What to produce - Word for word, repeat every entry that appears below.

(Records from a data collection)
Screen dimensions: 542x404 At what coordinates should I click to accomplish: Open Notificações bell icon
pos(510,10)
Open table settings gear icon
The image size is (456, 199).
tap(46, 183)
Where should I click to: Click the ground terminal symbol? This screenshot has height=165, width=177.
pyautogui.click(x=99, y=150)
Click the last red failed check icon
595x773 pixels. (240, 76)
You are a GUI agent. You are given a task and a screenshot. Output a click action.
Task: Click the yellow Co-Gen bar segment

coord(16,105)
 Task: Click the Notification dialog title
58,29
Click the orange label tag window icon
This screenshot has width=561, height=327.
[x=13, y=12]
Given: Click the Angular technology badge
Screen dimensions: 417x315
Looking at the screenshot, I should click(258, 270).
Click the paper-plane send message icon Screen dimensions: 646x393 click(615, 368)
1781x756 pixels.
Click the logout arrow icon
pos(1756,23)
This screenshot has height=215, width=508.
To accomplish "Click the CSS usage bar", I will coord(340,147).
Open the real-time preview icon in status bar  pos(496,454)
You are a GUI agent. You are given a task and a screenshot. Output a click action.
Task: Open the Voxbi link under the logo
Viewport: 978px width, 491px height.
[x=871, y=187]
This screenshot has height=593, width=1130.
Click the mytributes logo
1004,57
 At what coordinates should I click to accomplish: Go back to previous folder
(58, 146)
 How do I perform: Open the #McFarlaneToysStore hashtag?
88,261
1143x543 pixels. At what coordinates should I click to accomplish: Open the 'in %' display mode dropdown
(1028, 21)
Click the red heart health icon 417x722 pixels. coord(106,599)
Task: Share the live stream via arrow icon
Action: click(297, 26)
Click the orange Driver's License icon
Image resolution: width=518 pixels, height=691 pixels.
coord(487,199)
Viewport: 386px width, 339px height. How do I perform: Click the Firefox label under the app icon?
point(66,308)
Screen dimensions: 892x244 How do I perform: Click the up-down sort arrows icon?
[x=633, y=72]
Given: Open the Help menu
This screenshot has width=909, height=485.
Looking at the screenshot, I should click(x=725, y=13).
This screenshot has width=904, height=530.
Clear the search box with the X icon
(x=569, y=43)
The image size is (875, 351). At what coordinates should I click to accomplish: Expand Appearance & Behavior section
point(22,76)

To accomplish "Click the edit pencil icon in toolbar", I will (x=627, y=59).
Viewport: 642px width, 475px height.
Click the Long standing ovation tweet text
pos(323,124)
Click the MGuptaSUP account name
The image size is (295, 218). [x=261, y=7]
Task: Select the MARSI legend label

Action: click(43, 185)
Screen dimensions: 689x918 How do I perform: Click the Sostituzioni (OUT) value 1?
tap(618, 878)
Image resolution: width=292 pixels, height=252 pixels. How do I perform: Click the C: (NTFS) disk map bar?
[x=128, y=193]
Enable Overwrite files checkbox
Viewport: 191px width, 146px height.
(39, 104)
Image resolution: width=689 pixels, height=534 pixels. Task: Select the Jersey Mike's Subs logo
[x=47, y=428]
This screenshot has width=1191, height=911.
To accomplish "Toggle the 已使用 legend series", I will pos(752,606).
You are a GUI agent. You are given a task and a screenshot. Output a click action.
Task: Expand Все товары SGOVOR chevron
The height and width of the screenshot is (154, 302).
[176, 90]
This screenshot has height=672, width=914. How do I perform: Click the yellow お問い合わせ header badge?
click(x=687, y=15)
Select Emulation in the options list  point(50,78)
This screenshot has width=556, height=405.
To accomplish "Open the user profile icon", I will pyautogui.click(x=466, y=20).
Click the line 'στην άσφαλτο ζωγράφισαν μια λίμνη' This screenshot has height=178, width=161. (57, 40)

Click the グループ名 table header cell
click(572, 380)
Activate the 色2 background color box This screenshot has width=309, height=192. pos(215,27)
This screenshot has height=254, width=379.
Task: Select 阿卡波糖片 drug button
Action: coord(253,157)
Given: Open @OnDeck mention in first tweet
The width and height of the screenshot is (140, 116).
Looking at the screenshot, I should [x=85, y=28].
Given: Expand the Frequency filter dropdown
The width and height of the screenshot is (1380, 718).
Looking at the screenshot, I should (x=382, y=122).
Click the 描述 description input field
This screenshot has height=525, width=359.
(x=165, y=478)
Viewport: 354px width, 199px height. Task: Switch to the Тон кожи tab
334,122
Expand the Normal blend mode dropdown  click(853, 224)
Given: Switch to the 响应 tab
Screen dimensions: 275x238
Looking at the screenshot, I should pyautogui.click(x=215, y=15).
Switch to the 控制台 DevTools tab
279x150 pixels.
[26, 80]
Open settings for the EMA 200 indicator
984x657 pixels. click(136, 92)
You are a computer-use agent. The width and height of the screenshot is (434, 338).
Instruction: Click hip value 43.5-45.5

Response box -
Screen dimensions: 542x404 At what coordinates should I click to accomplish: Open Notificações bell icon
pos(510,10)
Open table settings gear icon
The image size is (456, 199).
tap(46, 183)
Where should I click to: Click the ground terminal symbol? This screenshot has height=165, width=177.
pyautogui.click(x=99, y=150)
Click the last red failed check icon
595x773 pixels. (240, 76)
You are a GUI agent. You are given a task and a screenshot. Output a click action.
Task: Click the yellow Co-Gen bar segment

coord(16,105)
 Task: Click the Notification dialog title
58,29
Click the orange label tag window icon
This screenshot has width=561, height=327.
[x=13, y=12]
Given: Click the Angular technology badge
Screen dimensions: 417x315
Looking at the screenshot, I should click(258, 270).
Click the paper-plane send message icon Screen dimensions: 646x393 click(615, 368)
1781x756 pixels.
Click the logout arrow icon
pos(1756,23)
This screenshot has height=215, width=508.
To accomplish "Click the CSS usage bar", I will coord(340,147).
Open the real-time preview icon in status bar  pos(496,454)
You are a GUI agent. You are given a task and a screenshot. Output a click action.
Task: Open the Voxbi link under the logo
Viewport: 978px width, 491px height.
[x=871, y=187]
This screenshot has height=593, width=1130.
Click the mytributes logo
1004,57
 At what coordinates should I click to accomplish: Go back to previous folder
(58, 146)
 How do I perform: Open the #McFarlaneToysStore hashtag?
88,261
1143x543 pixels. At what coordinates should I click to accomplish: Open the 'in %' display mode dropdown
(1028, 21)
Click the red heart health icon 417x722 pixels. coord(106,599)
Task: Share the live stream via arrow icon
Action: click(297, 26)
Click the orange Driver's License icon
Image resolution: width=518 pixels, height=691 pixels.
coord(487,199)
Viewport: 386px width, 339px height. How do I perform: Click the Firefox label under the app icon?
point(66,308)
Screen dimensions: 892x244 How do I perform: Click the up-down sort arrows icon?
[x=633, y=72]
Given: Open the Help menu
This screenshot has width=909, height=485.
Looking at the screenshot, I should click(x=725, y=13).
This screenshot has width=904, height=530.
Clear the search box with the X icon
(x=569, y=43)
The image size is (875, 351). At what coordinates should I click to accomplish: Expand Appearance & Behavior section
point(22,76)

To accomplish "Click the edit pencil icon in toolbar", I will (x=627, y=59).
Viewport: 642px width, 475px height.
Click the Long standing ovation tweet text
pos(323,124)
Click the MGuptaSUP account name
The image size is (295, 218). [x=261, y=7]
Task: Select the MARSI legend label

Action: click(43, 185)
Screen dimensions: 689x918 How do I perform: Click the Sostituzioni (OUT) value 1?
tap(618, 878)
Image resolution: width=292 pixels, height=252 pixels. How do I perform: Click the C: (NTFS) disk map bar?
[x=128, y=193]
Enable Overwrite files checkbox
Viewport: 191px width, 146px height.
(39, 104)
Image resolution: width=689 pixels, height=534 pixels. Task: Select the Jersey Mike's Subs logo
[x=47, y=428]
This screenshot has width=1191, height=911.
To accomplish "Toggle the 已使用 legend series", I will pos(752,606).
You are a GUI agent. You are given a task and a screenshot. Output a click action.
Task: Expand Все товары SGOVOR chevron
The height and width of the screenshot is (154, 302).
[176, 90]
This screenshot has height=672, width=914. How do I perform: Click the yellow お問い合わせ header badge?
click(x=687, y=15)
Select Emulation in the options list  point(50,78)
This screenshot has width=556, height=405.
To accomplish "Open the user profile icon", I will pyautogui.click(x=466, y=20).
Click the line 'στην άσφαλτο ζωγράφισαν μια λίμνη' This screenshot has height=178, width=161. (57, 40)

Click the グループ名 table header cell
click(572, 380)
Activate the 色2 background color box This screenshot has width=309, height=192. pos(215,27)
This screenshot has height=254, width=379.
Task: Select 阿卡波糖片 drug button
Action: coord(253,157)
Given: Open @OnDeck mention in first tweet
The width and height of the screenshot is (140, 116).
Looking at the screenshot, I should [x=85, y=28].
Given: Expand the Frequency filter dropdown
The width and height of the screenshot is (1380, 718).
Looking at the screenshot, I should (x=382, y=122).
Click the 描述 description input field
This screenshot has height=525, width=359.
(x=165, y=478)
Viewport: 354px width, 199px height. Task: Switch to the Тон кожи tab
334,122
Expand the Normal blend mode dropdown  click(853, 224)
Given: Switch to the 响应 tab
Screen dimensions: 275x238
Looking at the screenshot, I should pyautogui.click(x=215, y=15).
Switch to the 控制台 DevTools tab
279x150 pixels.
[26, 80]
Open settings for the EMA 200 indicator
984x657 pixels. click(136, 92)
You are a computer-use agent. The width and height of the screenshot is (434, 338).
Instruction: Click hip value 43.5-45.5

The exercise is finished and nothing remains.